Penetration Testing Requirements:
If this policy applies only to the YOLO team, should we include penetration testing requirements? Including this requirement means we must conduct penetration testing and provide supporting evidence to aditors.

[zkontri]

For ISO 27001 compliance, this policy requires expansion to include description of the vulnerability management processes.

ISO 27001 specifically mandates:
"Provide documentation outlining the process for identifying, tracking, and remediating vulnerabilities using external threat intelligence sources."

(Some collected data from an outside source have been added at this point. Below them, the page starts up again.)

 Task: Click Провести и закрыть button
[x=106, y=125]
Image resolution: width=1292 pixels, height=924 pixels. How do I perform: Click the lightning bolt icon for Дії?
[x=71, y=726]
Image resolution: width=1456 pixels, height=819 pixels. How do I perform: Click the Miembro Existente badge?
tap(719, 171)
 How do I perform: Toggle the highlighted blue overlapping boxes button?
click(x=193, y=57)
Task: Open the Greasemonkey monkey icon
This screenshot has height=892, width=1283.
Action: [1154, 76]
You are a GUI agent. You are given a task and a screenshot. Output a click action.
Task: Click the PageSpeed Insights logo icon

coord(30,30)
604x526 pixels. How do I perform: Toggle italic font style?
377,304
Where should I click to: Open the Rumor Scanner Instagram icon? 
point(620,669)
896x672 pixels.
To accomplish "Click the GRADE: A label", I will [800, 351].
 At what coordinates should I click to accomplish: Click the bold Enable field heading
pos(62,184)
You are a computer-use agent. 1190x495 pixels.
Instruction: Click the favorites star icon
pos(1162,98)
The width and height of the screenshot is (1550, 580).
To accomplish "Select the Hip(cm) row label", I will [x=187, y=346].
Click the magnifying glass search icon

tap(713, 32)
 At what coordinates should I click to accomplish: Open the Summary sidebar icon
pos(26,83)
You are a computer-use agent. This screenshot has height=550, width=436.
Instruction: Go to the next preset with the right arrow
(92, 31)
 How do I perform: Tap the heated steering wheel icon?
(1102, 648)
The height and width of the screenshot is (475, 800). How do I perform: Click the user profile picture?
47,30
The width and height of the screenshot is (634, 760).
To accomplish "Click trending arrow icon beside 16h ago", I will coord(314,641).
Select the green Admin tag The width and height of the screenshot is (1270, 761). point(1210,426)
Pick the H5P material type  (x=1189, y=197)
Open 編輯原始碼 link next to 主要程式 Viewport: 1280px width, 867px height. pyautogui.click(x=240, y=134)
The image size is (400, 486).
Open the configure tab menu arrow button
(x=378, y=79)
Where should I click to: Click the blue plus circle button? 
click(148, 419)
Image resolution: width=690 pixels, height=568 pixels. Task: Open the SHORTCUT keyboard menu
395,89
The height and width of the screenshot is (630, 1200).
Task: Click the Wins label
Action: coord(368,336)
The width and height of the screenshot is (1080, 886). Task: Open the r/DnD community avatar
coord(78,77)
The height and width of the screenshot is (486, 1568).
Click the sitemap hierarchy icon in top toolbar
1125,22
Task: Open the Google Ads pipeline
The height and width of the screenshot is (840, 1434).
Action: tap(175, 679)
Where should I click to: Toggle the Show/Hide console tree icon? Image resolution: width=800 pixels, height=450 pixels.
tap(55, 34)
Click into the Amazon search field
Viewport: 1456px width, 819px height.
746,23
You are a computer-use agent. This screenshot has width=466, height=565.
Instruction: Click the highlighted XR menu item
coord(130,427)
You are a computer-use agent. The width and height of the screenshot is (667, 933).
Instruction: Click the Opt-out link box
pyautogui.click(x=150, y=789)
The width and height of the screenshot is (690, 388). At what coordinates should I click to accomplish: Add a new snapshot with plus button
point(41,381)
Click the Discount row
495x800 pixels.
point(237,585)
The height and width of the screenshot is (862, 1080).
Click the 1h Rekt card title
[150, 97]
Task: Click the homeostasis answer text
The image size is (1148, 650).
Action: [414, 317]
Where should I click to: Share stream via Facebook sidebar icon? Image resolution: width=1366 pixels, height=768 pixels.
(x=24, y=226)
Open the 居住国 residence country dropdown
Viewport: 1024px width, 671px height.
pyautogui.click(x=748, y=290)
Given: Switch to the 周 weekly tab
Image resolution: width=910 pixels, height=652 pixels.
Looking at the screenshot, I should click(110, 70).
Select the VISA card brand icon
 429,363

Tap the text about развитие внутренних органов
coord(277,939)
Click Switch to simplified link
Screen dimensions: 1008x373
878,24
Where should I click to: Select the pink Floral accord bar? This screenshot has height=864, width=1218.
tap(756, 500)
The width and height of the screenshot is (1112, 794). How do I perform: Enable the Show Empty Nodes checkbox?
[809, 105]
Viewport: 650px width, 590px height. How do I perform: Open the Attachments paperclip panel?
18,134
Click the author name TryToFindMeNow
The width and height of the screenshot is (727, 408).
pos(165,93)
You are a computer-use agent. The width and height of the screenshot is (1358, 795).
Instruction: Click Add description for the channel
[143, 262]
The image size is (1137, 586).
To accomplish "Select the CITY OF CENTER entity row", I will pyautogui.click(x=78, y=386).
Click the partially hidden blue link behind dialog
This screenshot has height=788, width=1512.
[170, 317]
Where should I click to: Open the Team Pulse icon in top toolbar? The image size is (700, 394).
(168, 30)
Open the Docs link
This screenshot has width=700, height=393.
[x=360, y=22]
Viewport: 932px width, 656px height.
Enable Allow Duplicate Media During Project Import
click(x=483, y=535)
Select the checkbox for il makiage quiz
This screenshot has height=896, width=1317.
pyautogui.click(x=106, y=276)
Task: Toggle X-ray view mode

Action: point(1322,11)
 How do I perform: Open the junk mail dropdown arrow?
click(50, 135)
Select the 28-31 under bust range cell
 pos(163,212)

Required Documentation Must Include:

• Procedural documentation describing how vulnerability scan results are reviewed and incorporated into threat analysis
• Evidence of monitoring external threat intelligence sources (vendor alerts, RSS feeds, security bulletins)
• Clear examples of vulnerability prioritization and remediation processes, including ticketing workflows and remediation reports

Recommended Enhancements:

I suggest extending this policy to include:

• Discovery methods
• Service Level Agreements (SLAs) with severity-based timelines
• Remediation Process

Reference Materials:

As good examples, you can use:

• GitLab's Vulnerability Management SLA framework:
• Policy on Vulnerability Management from Notion

[zkontri]

To align with industry best practices, I would add reference to established security frameworks to demonstrate our commitment to following recognized security practices and provides development teams with clear, industry-accepted guidance:

OWASP Secure Development Principles - for implementing security controls throughout the software development lifecycle
OWASP Top 10 Vulnerability Awareness - for maintaining current knowledge of the most critical web application security risks

[zkontri]

Just a quick suggestion - if this policy is meant to apply to the entire development team (both YOLO & PLATFORM), it is better to change it to 'The Ultralytics development team follows a structured, security-focused SDLC...'

[glenn-jocher]

Thanks for the review comments @zkontri!